Cet article est extrait de la 2e partie d’un ouvrage à paraître sous ce titre aux Éditions du Seuil en novembre. L’auteur, qui a visité le pays, s’intéresse à l’envers du décor : la propagande du surpuissant Parti communiste et ses effets, ce qu’il appelle la « machine à changer l’homme ».
La Chine et son ombre
La distance, autrefois, offrait aux peuples une alternative de tout repos : ou bien ils ignoraient ceux qui vivaient sur les terres lointaines, ou bien ils les méconnaissaient ; le choix était indifférent, puisqu’il ne mettait point leurs intérêts en jeu. Le progrès technique a changé tout cela. Désormais, chacun doit s’efforcer de comprendre les besoins, les aspirations et les craintes de peuples même très lointains, tout comme s’il s’agissait de voisins. Il n’est plus de pays qui puisse s’offrir le luxe d’ignorer ou de méconnaître les autres, sans risquer de porter atteinte à ses intérêts propres et à sa sécurité.
On peut, de nos jours, prendre son petit-déjeuner à Pékin et dormir dans son lit si l’on habite dans une capitale occidentale. Les missiles vont encore beaucoup plus vite. Le facteur temps n’existe pas pour les véhicules des idées. En fait, tous ces bouleversements se sont opérés avec une telle rapidité, qu’on n’a plus le temps de réparer les négligences accumulées dans le passé. Rien cependant ne serait plus urgent que de le faire à propos de la Chine. Ce n’est pas seulement parce que la Chine représente le quart de l’espèce humaine, et que ce quart d’humanité obéit à un gouvernement central et fort. Pas seulement parce que la Chine est en train de devenir une grande puissance industrielle et militaire. Mais aussi et surtout parce que la Chine est destinée à jouer, dans un très proche avenir, un rôle de plus en plus important dans les affaires internationales.

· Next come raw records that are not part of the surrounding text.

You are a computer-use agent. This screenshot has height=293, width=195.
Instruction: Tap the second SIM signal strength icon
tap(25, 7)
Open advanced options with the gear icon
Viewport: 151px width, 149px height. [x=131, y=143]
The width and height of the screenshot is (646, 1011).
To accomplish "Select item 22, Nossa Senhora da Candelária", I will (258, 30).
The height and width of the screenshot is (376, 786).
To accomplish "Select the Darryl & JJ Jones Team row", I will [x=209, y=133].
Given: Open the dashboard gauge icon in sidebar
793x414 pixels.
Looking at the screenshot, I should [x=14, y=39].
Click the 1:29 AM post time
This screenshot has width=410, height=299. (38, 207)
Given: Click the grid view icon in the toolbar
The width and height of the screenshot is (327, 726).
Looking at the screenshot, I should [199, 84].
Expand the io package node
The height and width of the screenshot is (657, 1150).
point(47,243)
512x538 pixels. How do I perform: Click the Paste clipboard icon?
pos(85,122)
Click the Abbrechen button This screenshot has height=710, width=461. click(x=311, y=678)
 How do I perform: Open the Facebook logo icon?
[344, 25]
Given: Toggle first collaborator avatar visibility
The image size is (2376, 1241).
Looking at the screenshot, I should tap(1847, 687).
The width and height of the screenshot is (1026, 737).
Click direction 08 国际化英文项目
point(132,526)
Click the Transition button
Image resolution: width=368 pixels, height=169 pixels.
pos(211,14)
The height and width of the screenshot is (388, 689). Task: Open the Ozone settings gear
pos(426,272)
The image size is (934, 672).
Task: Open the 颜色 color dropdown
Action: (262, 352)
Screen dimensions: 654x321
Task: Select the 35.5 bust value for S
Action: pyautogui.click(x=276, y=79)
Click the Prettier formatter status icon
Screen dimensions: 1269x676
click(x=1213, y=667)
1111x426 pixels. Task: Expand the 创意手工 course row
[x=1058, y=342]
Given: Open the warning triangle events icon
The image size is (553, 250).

Pour ce qui est des Chinois, l’histoire les a forcés à se familiariser avec les aspects essentiels des méthodes et des moyens de l’Occident. Par contre, l’Occident a pu se permettre de ne s’intéresser qu’aux traits de la pensée et de la culture chinoise qui l’attiraient. Or, on ne peut plus attendre pour combler les lacunes de la connaissance mutuelle, et nous avons, nous autres, à les combler au moment le moins favorable à l’Occident.